-------- AVAILABLE DATA --------
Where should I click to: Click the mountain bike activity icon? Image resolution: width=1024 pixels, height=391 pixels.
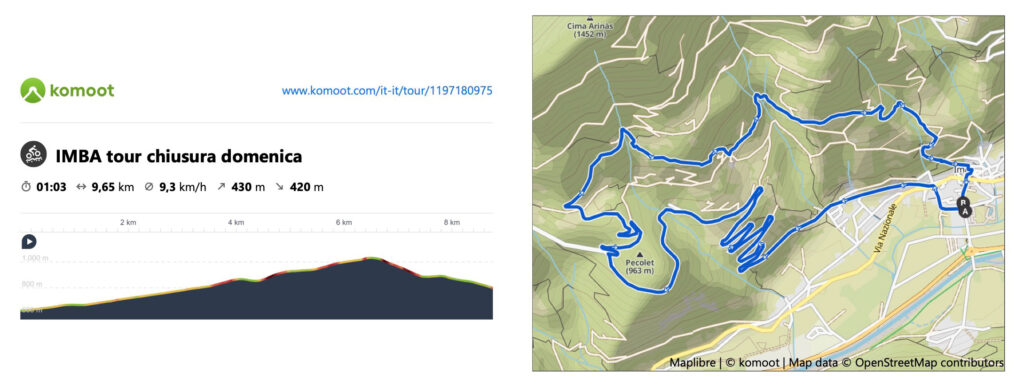click(x=33, y=155)
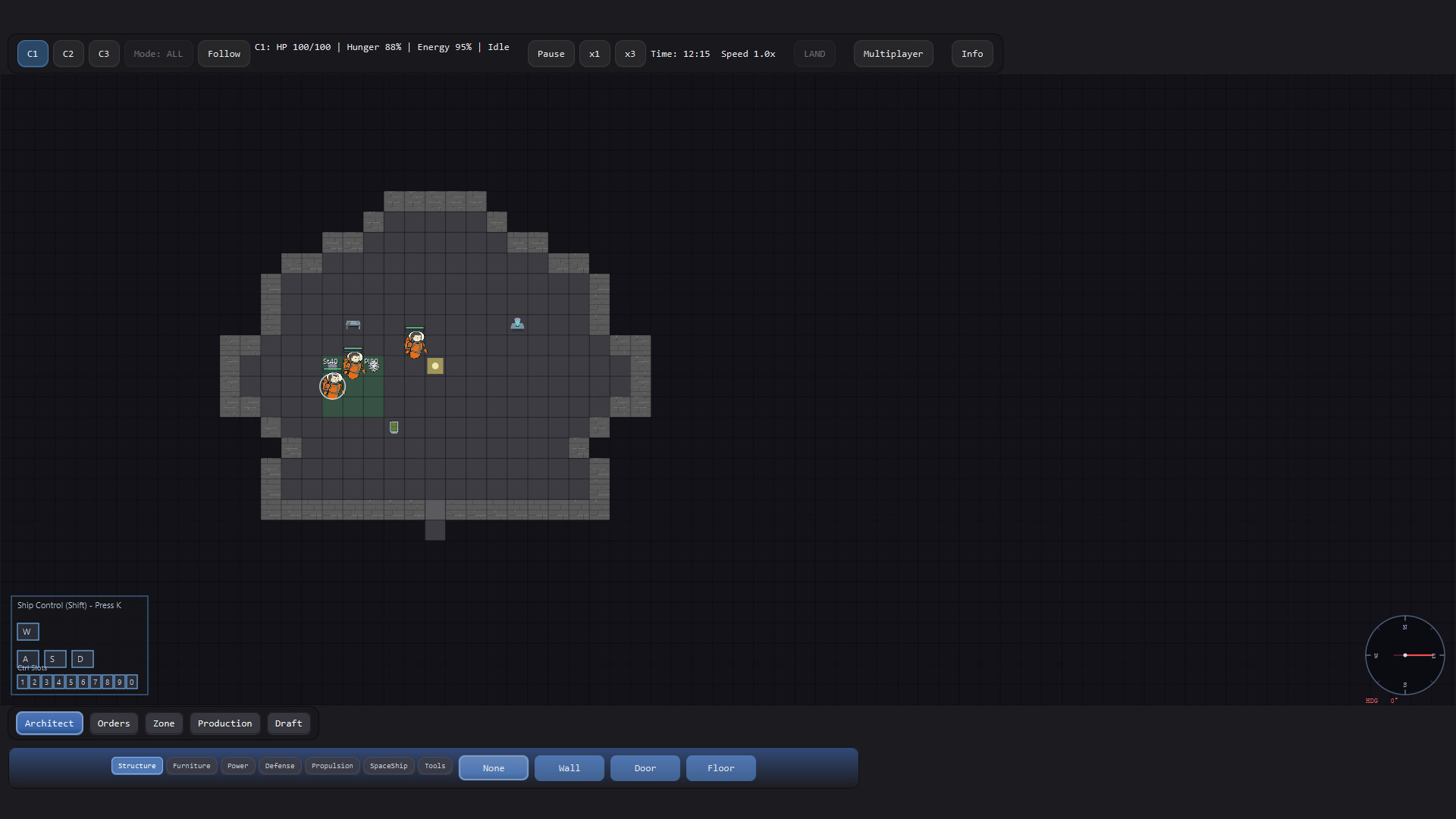This screenshot has width=1456, height=819.
Task: Open the SpaceShip build category
Action: (x=388, y=766)
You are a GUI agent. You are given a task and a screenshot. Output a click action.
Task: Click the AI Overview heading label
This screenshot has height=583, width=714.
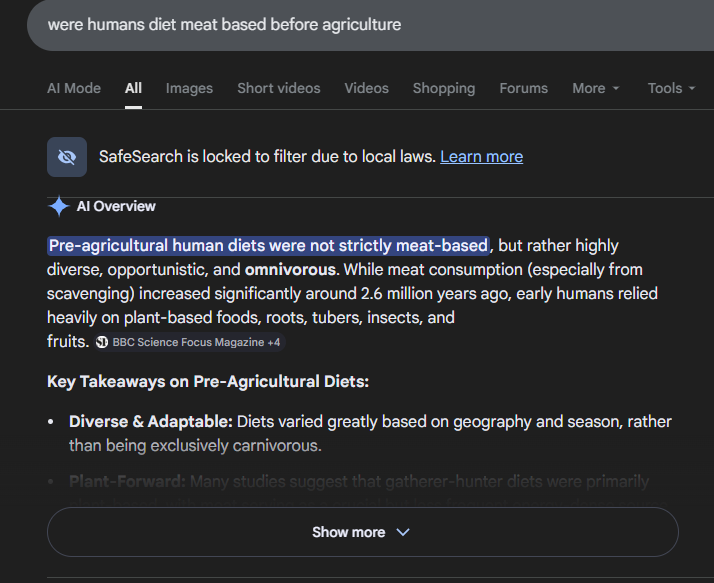coord(116,206)
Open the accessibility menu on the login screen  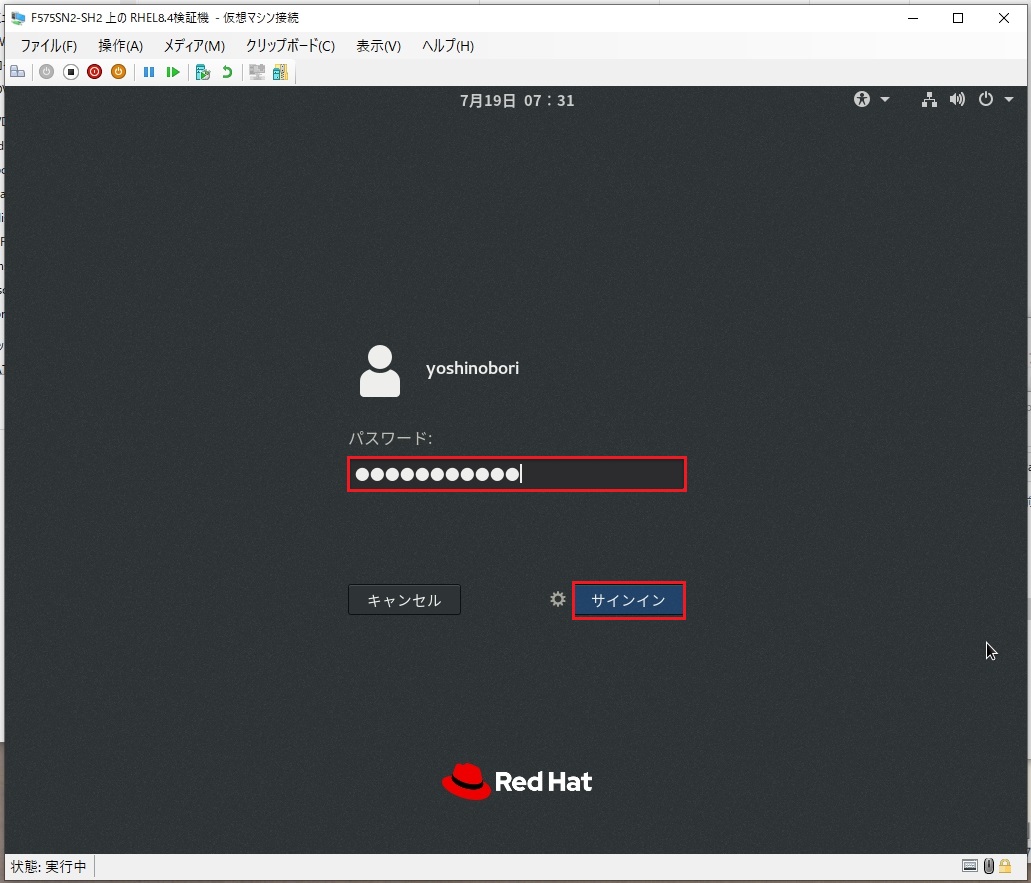[x=861, y=99]
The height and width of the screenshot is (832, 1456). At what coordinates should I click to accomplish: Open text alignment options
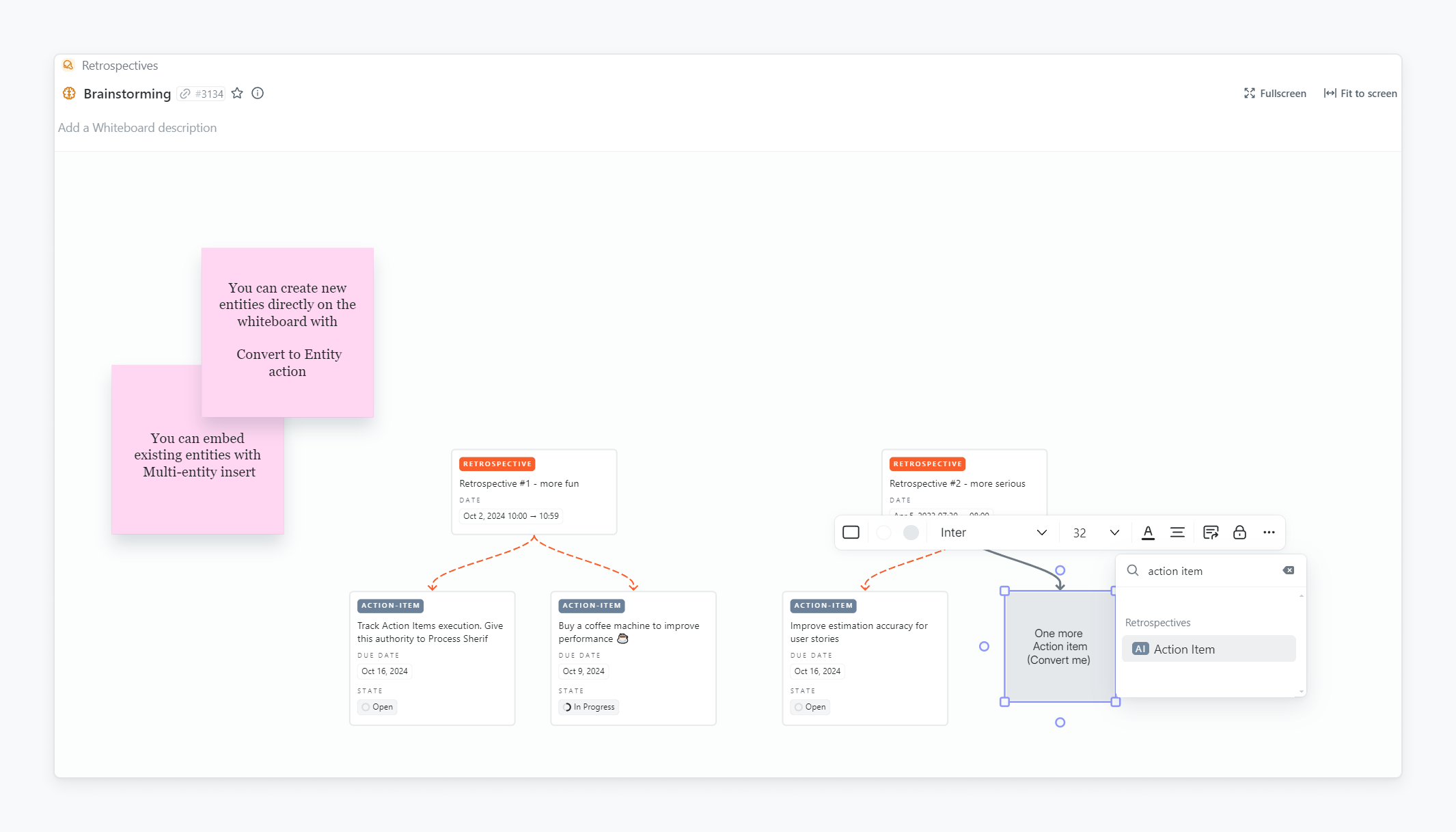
--------
§ **GIVEN TASK**
Rewrite everything from the start of the rows down to the line containing "Action: (x=388, y=766)", swapping "mountain bike" for "road bike" and keeping all else the same. Leave the pictures out of your answer.

§ **CORRECT RESULT**
Where should I click to: Click the road bike activity icon? Image resolution: width=1024 pixels, height=391 pixels.
click(x=33, y=155)
This screenshot has width=1456, height=819.
Task: Open the SpaceShip build category
Action: (x=388, y=766)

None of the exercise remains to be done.